Stored data:
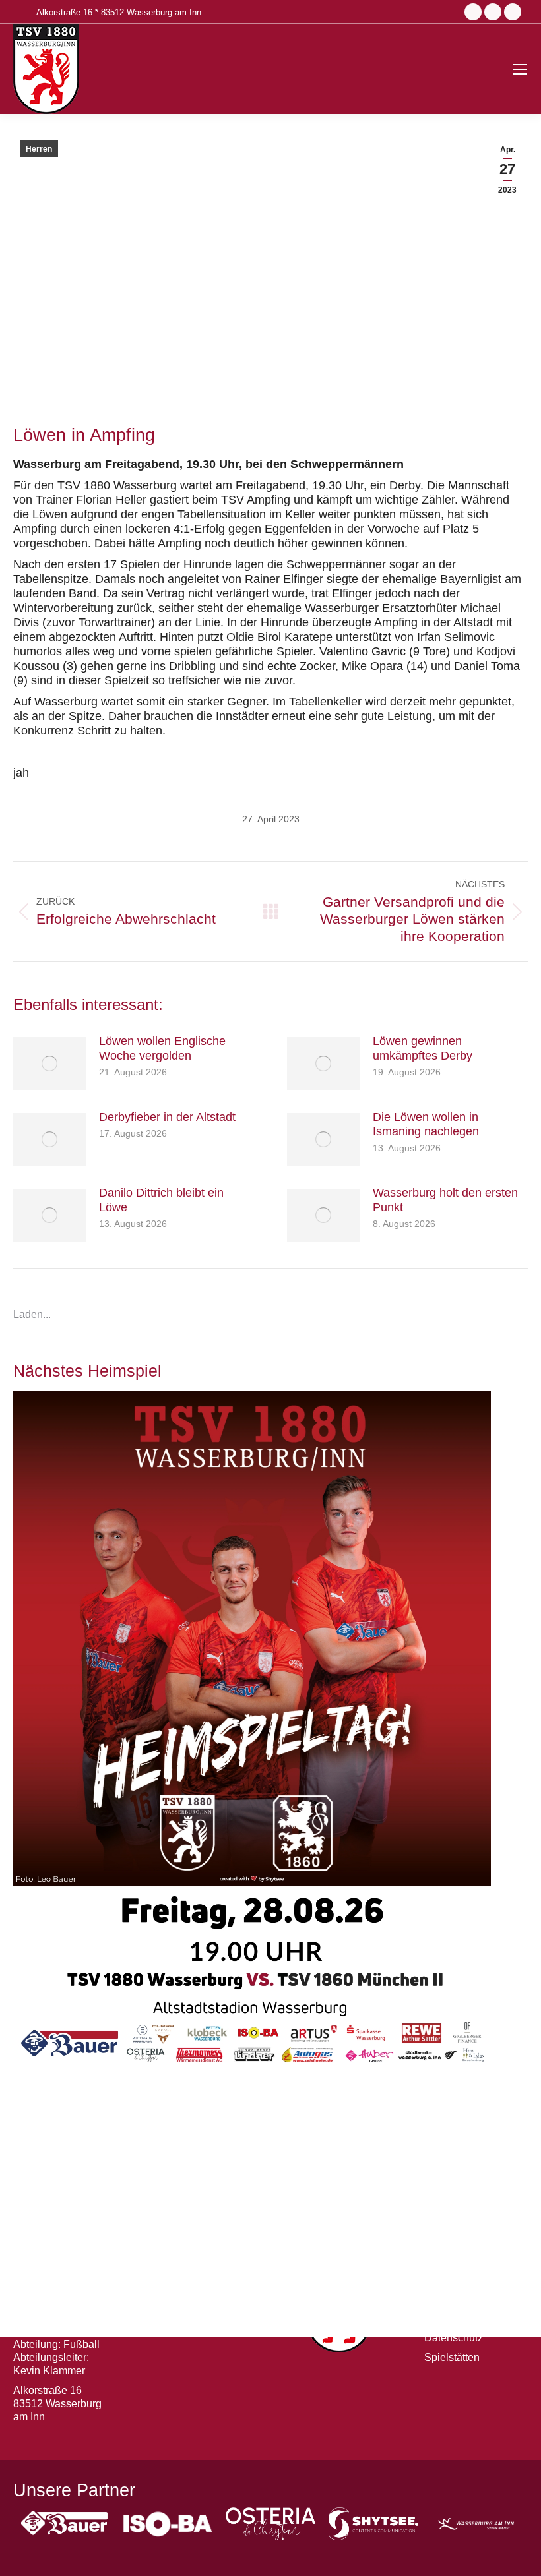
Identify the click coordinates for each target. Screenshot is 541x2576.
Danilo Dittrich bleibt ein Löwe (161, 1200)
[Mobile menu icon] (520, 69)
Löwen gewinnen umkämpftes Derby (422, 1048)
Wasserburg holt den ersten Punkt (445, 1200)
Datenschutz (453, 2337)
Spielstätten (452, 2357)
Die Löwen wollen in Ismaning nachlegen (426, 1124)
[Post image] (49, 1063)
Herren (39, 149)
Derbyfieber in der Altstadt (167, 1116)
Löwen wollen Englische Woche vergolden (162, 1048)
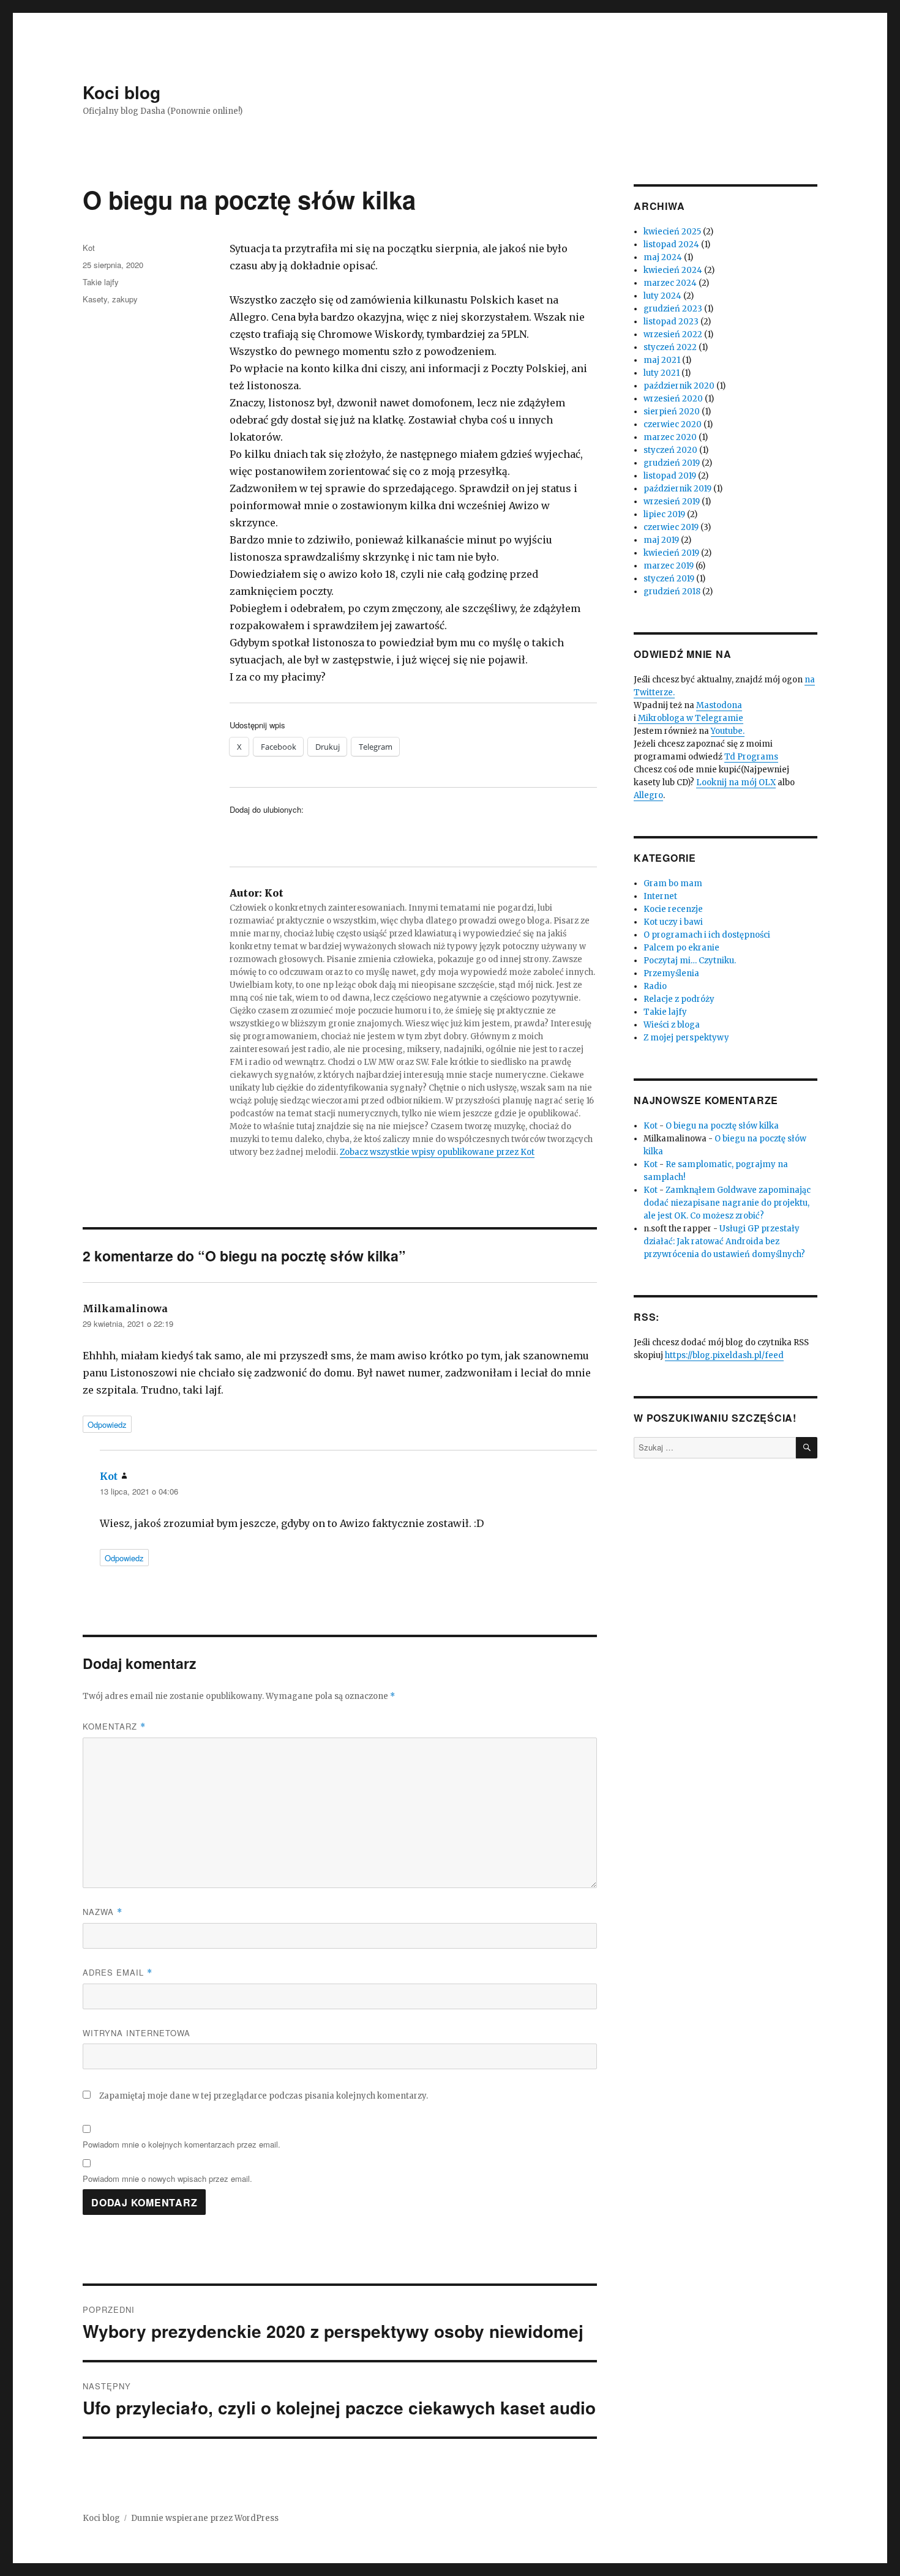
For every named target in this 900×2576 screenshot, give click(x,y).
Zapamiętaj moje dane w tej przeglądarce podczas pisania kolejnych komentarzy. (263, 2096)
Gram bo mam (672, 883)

# Task statement
Using the entries above, tally every line that holds the word "target". Answer with that number only.

# Reply
2